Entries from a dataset
┄┄┄┄┄┄┄┄┄┄

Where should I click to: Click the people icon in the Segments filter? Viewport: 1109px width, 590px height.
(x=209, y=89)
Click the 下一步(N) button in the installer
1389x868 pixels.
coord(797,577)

┄┄┄┄┄┄┄┄┄┄

What you will do:
Replace "Segments filter" with "Segments menu" in the records above, and leave everything else unchanged.

Solution to this exercise:
Where should I click to: Click the people icon in the Segments menu? Viewport: 1109px width, 590px height.
(x=209, y=89)
Click the 下一步(N) button in the installer
1389x868 pixels.
coord(797,577)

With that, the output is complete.